[Collected data entries]

● ● ●

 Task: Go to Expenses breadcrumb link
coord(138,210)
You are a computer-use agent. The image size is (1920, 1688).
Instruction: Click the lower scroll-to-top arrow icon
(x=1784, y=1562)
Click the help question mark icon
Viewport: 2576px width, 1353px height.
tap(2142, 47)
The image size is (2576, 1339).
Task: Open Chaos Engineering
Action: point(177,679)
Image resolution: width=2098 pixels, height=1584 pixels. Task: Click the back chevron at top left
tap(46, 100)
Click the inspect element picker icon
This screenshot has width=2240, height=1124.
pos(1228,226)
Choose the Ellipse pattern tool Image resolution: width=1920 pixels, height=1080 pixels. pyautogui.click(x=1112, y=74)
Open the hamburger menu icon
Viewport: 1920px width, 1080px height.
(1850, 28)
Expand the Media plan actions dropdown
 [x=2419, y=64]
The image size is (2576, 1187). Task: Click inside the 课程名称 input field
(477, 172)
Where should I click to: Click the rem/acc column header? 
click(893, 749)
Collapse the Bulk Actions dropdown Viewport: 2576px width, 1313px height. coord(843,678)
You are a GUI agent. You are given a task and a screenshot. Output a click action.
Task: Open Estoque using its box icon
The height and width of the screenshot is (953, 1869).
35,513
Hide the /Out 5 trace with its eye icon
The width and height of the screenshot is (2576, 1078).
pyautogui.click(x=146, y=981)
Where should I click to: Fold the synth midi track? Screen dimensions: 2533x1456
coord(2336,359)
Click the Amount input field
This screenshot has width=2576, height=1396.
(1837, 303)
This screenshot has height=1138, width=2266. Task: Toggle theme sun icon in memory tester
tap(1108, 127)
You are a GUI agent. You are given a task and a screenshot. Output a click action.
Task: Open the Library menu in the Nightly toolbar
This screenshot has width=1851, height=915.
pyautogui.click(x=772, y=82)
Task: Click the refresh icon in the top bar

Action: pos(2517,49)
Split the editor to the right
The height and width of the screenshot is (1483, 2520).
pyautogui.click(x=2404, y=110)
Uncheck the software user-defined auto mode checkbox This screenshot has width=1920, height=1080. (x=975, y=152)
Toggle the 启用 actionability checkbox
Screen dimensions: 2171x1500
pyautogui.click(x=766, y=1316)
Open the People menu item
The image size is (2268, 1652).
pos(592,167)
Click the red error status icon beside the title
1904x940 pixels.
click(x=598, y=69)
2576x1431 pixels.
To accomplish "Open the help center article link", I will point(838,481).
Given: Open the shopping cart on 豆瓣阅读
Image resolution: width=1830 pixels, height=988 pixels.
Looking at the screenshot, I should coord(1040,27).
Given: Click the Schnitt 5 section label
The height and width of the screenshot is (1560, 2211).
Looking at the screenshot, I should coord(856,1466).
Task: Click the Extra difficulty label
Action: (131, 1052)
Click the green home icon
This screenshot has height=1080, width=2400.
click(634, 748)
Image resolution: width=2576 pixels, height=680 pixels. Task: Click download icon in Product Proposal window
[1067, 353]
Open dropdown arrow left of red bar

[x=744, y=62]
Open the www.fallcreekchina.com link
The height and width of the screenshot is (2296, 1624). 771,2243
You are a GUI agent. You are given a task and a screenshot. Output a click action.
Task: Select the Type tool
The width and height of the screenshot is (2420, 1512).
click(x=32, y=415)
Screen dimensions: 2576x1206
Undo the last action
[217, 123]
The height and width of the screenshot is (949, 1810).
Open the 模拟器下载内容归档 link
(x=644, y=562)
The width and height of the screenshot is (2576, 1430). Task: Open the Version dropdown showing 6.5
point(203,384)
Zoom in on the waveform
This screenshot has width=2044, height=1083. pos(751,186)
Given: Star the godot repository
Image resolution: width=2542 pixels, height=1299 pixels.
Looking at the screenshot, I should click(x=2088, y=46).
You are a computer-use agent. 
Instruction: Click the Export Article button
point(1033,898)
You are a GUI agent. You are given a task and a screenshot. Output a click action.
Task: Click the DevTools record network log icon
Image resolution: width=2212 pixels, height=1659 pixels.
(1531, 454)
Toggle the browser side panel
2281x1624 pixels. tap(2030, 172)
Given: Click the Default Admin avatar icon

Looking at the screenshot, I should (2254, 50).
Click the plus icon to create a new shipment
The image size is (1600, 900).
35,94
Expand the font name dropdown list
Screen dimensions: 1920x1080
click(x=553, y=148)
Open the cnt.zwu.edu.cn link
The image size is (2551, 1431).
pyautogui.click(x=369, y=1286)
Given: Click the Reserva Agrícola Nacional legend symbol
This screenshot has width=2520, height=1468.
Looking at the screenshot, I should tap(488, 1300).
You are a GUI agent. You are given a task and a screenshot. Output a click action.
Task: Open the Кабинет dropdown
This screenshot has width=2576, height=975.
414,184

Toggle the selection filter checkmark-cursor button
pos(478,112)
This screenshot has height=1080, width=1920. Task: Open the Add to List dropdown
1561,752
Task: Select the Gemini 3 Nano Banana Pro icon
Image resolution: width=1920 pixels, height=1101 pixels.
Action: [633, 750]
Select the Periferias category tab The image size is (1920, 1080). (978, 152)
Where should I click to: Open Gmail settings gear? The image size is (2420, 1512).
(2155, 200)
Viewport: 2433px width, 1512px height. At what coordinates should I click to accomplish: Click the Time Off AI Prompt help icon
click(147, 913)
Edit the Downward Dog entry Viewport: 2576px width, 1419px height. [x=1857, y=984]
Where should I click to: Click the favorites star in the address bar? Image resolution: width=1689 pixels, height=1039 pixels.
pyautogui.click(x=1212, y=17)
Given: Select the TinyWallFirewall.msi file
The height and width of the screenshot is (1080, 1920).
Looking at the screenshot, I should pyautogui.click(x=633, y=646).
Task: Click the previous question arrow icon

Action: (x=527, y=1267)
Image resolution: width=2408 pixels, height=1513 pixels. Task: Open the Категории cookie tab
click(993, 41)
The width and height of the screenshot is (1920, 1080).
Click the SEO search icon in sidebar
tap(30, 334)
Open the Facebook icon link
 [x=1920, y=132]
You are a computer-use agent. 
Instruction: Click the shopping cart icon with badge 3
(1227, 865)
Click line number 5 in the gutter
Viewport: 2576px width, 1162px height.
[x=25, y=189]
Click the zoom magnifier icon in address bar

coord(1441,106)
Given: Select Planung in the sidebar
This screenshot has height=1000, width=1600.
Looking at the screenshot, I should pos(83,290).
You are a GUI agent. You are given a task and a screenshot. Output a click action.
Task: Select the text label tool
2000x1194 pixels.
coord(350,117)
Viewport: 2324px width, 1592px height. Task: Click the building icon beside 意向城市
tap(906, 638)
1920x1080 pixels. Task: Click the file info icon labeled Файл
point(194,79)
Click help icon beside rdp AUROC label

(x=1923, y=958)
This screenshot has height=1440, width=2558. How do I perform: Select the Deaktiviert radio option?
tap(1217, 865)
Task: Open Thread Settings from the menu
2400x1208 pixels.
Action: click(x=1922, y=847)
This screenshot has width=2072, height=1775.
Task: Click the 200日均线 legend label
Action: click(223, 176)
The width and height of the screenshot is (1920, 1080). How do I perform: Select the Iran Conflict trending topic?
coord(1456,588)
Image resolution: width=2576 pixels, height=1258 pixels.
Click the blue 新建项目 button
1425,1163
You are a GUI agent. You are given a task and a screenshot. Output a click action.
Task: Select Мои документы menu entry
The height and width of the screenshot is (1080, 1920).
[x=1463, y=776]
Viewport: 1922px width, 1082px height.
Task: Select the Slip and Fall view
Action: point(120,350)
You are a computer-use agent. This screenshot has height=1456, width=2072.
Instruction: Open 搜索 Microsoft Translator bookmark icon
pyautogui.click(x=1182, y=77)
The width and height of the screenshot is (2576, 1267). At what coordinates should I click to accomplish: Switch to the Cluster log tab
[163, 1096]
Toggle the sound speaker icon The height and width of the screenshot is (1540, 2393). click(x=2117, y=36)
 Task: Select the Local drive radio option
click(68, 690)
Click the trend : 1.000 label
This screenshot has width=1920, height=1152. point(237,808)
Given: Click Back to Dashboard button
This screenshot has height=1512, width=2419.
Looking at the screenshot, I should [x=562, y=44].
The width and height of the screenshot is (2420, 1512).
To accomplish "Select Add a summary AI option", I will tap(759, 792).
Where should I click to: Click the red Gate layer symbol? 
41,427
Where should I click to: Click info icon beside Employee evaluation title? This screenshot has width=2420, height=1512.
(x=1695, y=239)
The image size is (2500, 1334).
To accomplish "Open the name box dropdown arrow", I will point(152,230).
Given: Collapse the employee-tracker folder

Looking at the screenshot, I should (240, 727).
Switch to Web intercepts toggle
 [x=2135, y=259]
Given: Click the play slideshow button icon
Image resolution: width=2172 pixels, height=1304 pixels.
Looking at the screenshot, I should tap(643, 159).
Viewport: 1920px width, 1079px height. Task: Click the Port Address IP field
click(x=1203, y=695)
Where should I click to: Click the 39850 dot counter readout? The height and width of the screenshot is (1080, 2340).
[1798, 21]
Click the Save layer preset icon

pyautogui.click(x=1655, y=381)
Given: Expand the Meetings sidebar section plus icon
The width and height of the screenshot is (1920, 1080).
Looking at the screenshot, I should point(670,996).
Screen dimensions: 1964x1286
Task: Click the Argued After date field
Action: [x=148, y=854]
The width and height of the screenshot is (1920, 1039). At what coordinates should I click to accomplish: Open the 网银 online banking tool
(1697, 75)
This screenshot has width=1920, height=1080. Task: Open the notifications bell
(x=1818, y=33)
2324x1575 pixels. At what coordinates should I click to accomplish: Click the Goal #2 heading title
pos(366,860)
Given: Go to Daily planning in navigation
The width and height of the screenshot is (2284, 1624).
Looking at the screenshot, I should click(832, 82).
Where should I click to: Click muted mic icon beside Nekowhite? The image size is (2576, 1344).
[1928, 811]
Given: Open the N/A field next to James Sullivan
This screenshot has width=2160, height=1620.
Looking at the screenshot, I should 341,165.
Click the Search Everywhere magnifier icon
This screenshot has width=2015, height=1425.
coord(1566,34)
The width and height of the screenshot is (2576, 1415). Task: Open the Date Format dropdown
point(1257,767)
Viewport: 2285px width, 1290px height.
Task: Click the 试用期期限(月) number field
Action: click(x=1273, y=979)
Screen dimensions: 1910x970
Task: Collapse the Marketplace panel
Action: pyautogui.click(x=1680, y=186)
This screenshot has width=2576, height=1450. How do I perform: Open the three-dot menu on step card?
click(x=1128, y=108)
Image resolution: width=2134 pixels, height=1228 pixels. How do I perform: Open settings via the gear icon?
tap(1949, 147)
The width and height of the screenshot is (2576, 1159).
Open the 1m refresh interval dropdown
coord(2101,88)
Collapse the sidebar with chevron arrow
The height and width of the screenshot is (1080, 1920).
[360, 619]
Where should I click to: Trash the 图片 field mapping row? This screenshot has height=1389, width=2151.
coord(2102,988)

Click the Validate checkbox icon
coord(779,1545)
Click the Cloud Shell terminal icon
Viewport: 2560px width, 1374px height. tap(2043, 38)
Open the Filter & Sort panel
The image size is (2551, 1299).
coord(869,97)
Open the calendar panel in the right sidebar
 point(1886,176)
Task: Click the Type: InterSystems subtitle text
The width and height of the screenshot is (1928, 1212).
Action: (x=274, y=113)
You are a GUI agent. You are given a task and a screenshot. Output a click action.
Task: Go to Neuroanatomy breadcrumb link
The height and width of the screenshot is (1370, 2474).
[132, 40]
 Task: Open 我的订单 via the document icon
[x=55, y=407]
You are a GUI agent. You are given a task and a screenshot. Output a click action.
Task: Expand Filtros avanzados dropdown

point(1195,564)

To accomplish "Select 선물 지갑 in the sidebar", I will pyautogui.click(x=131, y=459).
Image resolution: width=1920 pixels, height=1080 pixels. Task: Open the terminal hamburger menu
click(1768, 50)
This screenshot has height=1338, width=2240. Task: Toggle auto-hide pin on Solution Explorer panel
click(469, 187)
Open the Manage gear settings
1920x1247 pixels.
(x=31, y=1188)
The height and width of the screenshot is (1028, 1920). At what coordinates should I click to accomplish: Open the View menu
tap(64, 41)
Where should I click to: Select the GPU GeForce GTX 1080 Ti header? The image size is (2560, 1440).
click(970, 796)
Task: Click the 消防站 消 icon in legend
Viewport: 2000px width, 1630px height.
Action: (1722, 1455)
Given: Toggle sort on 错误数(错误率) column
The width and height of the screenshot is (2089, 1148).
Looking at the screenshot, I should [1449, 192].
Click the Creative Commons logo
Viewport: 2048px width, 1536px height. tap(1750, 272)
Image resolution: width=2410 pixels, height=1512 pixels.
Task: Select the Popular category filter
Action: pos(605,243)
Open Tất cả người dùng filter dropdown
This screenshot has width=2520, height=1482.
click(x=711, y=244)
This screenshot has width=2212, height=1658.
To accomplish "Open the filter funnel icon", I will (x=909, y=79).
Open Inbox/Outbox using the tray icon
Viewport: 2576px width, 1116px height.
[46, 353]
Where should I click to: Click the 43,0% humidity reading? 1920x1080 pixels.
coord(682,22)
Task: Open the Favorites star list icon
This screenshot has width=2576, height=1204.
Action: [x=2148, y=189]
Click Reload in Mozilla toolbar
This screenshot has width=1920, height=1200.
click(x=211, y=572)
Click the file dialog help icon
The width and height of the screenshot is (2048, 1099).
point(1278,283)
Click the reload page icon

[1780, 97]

● ● ●

● **Assignment**:
Using the records above, copy word for word the line with "This screenshot has width=2212, height=1658.", the line with "Task: Open the Favorites star list icon", and every line between them.

● **Exercise solution**:
This screenshot has width=2212, height=1658.
To accomplish "Open the filter funnel icon", I will (x=909, y=79).
Open Inbox/Outbox using the tray icon
Viewport: 2576px width, 1116px height.
[46, 353]
Where should I click to: Click the 43,0% humidity reading? 1920x1080 pixels.
coord(682,22)
Task: Open the Favorites star list icon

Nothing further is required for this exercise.